**Provided entries:**
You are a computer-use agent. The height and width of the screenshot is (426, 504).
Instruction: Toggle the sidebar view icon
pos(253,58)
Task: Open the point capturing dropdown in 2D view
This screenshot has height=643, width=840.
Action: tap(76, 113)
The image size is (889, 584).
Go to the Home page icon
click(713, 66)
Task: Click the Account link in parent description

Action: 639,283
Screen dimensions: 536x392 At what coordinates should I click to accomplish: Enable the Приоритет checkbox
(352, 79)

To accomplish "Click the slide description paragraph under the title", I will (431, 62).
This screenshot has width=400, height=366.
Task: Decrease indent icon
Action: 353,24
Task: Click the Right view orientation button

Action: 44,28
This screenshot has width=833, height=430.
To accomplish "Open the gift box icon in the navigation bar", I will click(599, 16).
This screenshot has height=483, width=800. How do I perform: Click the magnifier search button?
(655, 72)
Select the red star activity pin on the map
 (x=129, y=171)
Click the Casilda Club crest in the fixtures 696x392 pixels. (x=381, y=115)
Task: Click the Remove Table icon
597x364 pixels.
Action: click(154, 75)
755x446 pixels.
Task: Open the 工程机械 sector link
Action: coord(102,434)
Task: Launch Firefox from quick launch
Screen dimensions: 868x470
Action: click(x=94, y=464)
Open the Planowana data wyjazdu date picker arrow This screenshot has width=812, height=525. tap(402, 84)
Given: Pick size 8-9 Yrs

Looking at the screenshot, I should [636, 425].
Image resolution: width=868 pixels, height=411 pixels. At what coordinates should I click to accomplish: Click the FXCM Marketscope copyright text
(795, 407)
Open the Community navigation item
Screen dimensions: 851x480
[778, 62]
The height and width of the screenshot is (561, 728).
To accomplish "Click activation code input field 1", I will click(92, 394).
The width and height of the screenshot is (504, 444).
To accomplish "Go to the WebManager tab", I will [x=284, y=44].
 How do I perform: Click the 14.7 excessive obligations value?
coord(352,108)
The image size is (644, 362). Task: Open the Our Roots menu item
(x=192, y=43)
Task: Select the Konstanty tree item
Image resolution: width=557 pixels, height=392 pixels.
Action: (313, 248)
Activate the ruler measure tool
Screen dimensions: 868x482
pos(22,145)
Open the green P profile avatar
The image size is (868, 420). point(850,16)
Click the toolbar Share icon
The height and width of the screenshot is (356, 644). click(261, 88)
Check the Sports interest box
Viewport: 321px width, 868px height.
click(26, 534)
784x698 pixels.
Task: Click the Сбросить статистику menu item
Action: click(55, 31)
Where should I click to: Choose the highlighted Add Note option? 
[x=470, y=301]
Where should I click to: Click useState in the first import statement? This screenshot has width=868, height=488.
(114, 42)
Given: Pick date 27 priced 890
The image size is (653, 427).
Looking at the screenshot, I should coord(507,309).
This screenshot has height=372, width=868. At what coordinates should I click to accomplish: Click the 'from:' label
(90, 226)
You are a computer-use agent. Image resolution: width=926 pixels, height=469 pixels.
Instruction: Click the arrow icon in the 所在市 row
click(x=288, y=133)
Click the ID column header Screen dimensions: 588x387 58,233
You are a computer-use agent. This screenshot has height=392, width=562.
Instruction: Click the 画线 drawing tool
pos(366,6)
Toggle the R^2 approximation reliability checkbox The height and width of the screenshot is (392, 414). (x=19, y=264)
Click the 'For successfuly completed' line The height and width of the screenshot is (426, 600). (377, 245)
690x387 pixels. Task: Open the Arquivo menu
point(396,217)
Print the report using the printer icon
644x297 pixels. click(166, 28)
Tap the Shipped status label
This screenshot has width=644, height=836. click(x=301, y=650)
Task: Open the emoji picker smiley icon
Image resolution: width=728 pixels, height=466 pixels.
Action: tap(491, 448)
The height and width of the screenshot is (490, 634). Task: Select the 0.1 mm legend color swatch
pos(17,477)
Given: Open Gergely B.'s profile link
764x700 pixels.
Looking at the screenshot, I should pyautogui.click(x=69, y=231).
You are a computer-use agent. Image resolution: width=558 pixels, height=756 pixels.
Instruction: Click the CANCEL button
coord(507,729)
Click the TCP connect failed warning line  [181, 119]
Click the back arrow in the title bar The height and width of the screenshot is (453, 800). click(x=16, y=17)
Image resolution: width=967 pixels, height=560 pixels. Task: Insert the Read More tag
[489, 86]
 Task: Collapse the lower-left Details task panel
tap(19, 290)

**Task to carry out:** Word for word, set down every line of the material above.

**Solution to this exercise:**
You are a computer-use agent. The height and width of the screenshot is (426, 504).
Instruction: Toggle the sidebar view icon
pos(253,58)
Task: Open the point capturing dropdown in 2D view
This screenshot has height=643, width=840.
Action: tap(76, 113)
The image size is (889, 584).
Go to the Home page icon
click(713, 66)
Task: Click the Account link in parent description

Action: 639,283
Screen dimensions: 536x392 At what coordinates should I click to accomplish: Enable the Приоритет checkbox
(352, 79)

To accomplish "Click the slide description paragraph under the title", I will (431, 62).
This screenshot has width=400, height=366.
Task: Decrease indent icon
Action: 353,24
Task: Click the Right view orientation button

Action: 44,28
This screenshot has width=833, height=430.
To accomplish "Open the gift box icon in the navigation bar", I will click(599, 16).
This screenshot has height=483, width=800. How do I perform: Click the magnifier search button?
(655, 72)
Select the red star activity pin on the map
 (x=129, y=171)
Click the Casilda Club crest in the fixtures 696x392 pixels. (x=381, y=115)
Task: Click the Remove Table icon
597x364 pixels.
Action: click(154, 75)
755x446 pixels.
Task: Open the 工程机械 sector link
Action: coord(102,434)
Task: Launch Firefox from quick launch
Screen dimensions: 868x470
Action: click(x=94, y=464)
Open the Planowana data wyjazdu date picker arrow This screenshot has width=812, height=525. tap(402, 84)
Given: Pick size 8-9 Yrs

Looking at the screenshot, I should [636, 425].
Image resolution: width=868 pixels, height=411 pixels. At what coordinates should I click to accomplish: Click the FXCM Marketscope copyright text
(795, 407)
Open the Community navigation item
Screen dimensions: 851x480
[778, 62]
The height and width of the screenshot is (561, 728).
To accomplish "Click activation code input field 1", I will click(92, 394).
The width and height of the screenshot is (504, 444).
To accomplish "Go to the WebManager tab", I will [x=284, y=44].
 How do I perform: Click the 14.7 excessive obligations value?
coord(352,108)
The image size is (644, 362). Task: Open the Our Roots menu item
(x=192, y=43)
Task: Select the Konstanty tree item
Image resolution: width=557 pixels, height=392 pixels.
Action: (313, 248)
Activate the ruler measure tool
Screen dimensions: 868x482
pos(22,145)
Open the green P profile avatar
The image size is (868, 420). point(850,16)
Click the toolbar Share icon
The height and width of the screenshot is (356, 644). click(261, 88)
Check the Sports interest box
Viewport: 321px width, 868px height.
click(26, 534)
784x698 pixels.
Task: Click the Сбросить статистику menu item
Action: click(55, 31)
Where should I click to: Choose the highlighted Add Note option? 
[x=470, y=301]
Where should I click to: Click useState in the first import statement? This screenshot has width=868, height=488.
(114, 42)
Given: Pick date 27 priced 890
The image size is (653, 427).
Looking at the screenshot, I should coord(507,309).
This screenshot has height=372, width=868. At what coordinates should I click to accomplish: Click the 'from:' label
(90, 226)
You are a computer-use agent. Image resolution: width=926 pixels, height=469 pixels.
Instruction: Click the arrow icon in the 所在市 row
click(x=288, y=133)
Click the ID column header Screen dimensions: 588x387 58,233
You are a computer-use agent. This screenshot has height=392, width=562.
Instruction: Click the 画线 drawing tool
pos(366,6)
Toggle the R^2 approximation reliability checkbox The height and width of the screenshot is (392, 414). (x=19, y=264)
Click the 'For successfuly completed' line The height and width of the screenshot is (426, 600). (377, 245)
690x387 pixels. Task: Open the Arquivo menu
point(396,217)
Print the report using the printer icon
644x297 pixels. click(166, 28)
Tap the Shipped status label
This screenshot has width=644, height=836. click(x=301, y=650)
Task: Open the emoji picker smiley icon
Image resolution: width=728 pixels, height=466 pixels.
Action: tap(491, 448)
The height and width of the screenshot is (490, 634). Task: Select the 0.1 mm legend color swatch
pos(17,477)
Given: Open Gergely B.'s profile link
764x700 pixels.
Looking at the screenshot, I should pyautogui.click(x=69, y=231).
You are a computer-use agent. Image resolution: width=558 pixels, height=756 pixels.
Instruction: Click the CANCEL button
coord(507,729)
Click the TCP connect failed warning line  [181, 119]
Click the back arrow in the title bar The height and width of the screenshot is (453, 800). click(x=16, y=17)
Image resolution: width=967 pixels, height=560 pixels. Task: Insert the Read More tag
[489, 86]
 Task: Collapse the lower-left Details task panel
tap(19, 290)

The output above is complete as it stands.